The exciting news for me over the past month has been the result of my last sputum test. I recently received a third sputum negative result.
The doctor told me they are waiting for confirmation of these results from Mbabane (national reference laboratory). Once confirmed, then I will stop taking injections at the end of May 2011. I couldn’t be happier!
I have to be honest, the MDR TB injections are very painful and I have run out of places that have not been injected, or aren’t painful, in my bums and thighs. The pills are quite bitter too, making it difficult to take them. This treatment calls for commitment in order to make it.
For me, finishing the injection phase means I will now only come to the clinic once a month for drug refills and support group meetings, instead of daily. It also means I can now even work because I no longer have to go to hospital for injections every day.
Before falling ill, I used to work for a forestry company here in Shiselweni, where I marked the length of logs and also assisted in counting each worker’s load for the day. However, getting sick meant I had to give up my livelihood. It got so bad that I lost weight from 76kg to 48kg, which is what I weighed when I started MDR TB treatment over five months ago.
Although a difficult journey, the MDR TB treatment has helped me regain my weight and I now weigh 70kg. My CD4 count has also gone up from 25, where it stood when I started taking ARVs, to 441 in December 2010. Even though I still feel a bit tired from time to time and sometimes have cramps, generally, I feel quite healthy.
Not being able to work is a real worry for me because I have a son who is still at school doing Form 4. My family has no source of income and we rely on handouts, as well as natural field greens that we cook and eat, together with maize meal.
Even this year, my son’s school fees are being paid by one lady who works here at the Nhlangano Health Centre. If it wasn’t for her, I don’t know if my son would be at school. I don’t know whether she will be able to assist next year. That worries me because my son really wants to complete school and provide for the family.
In my family, I have three sisters, two of whom are also HIV positive. One of them started ARVs (antiretrovirals) before me, while the other still has a high CD4 count and has not started treatment. However, she checks this at the health centre regularly to monitor her health. As a family, my sisters and I encourage each other to adhere to treatment and also live positively in order to keep ourselves healthy and alive.
I am also glad to be a member of a very good support group here at the health centre. We support and encourage each other without going out and talking about each other’s problems and issues.
It is, however, quite painful when we lose some of our members. Late last year we lost one male member of our support group. This year, I think about a month ago, we lost a female member. The most painful part is when we are not even able to bury each other because we cannot afford to travel to the deceased’s home.
It would be a great help if the government gave some kind of financial support to us as patients with HIV and TB, especially MDR TB. It’s very difficult to adhere to treatment when you are hungry and the drugs erode your stomach.
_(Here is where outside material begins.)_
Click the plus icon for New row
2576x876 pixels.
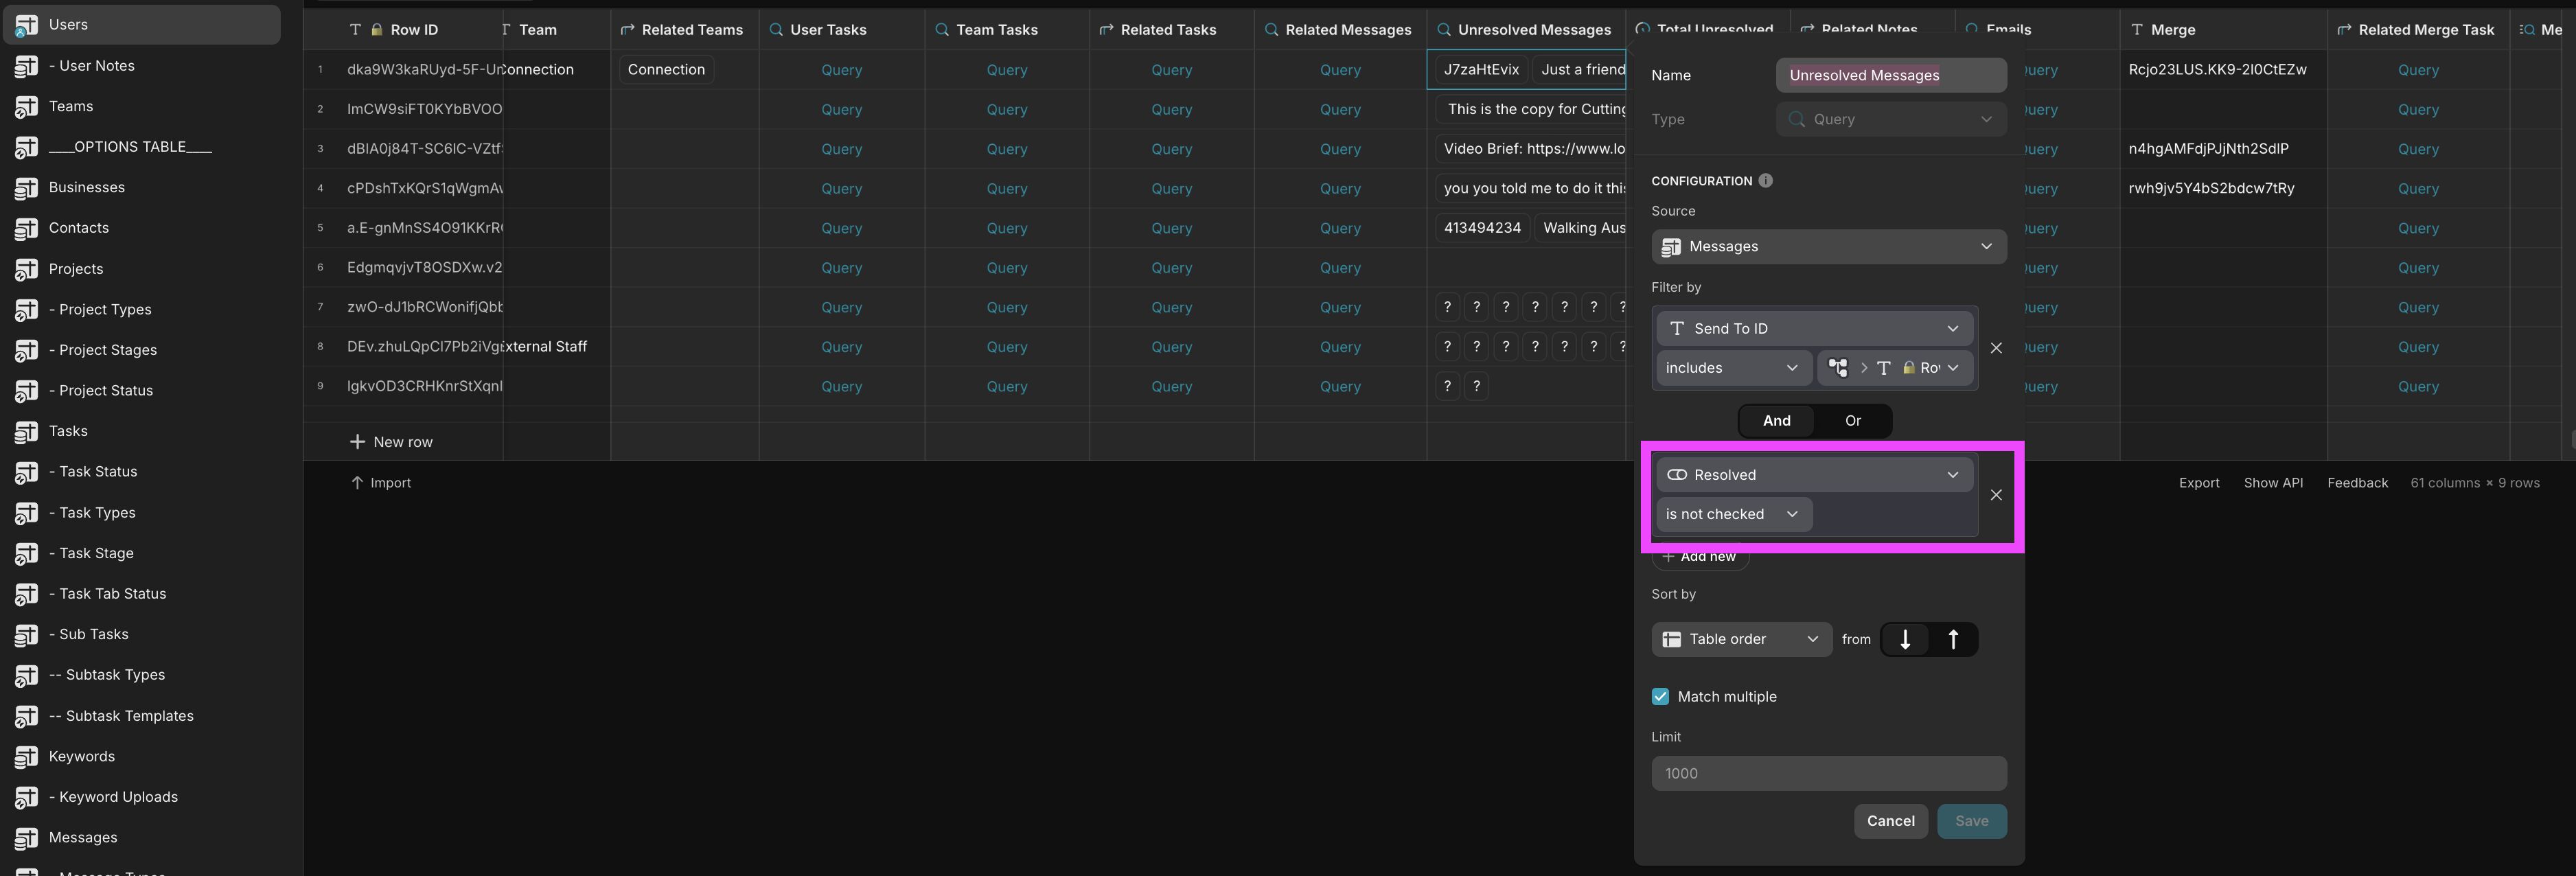point(357,442)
Losing our counterparts also brings fear to some of us. However, personally, I chose to avoid listening to people who talk negatively about the treatment, yet they don’t know anything about it. When I started this treatment, I decided that I would only listen to and do what my doctor or nurse tells me and nobody else.
I will also ensure that I keep my kidneys as healthy as I can by avoiding traditional medicines. Mixing these with the strong drugs we take is not good because it destroys your liver. I have chosen to live, difficult as it may be!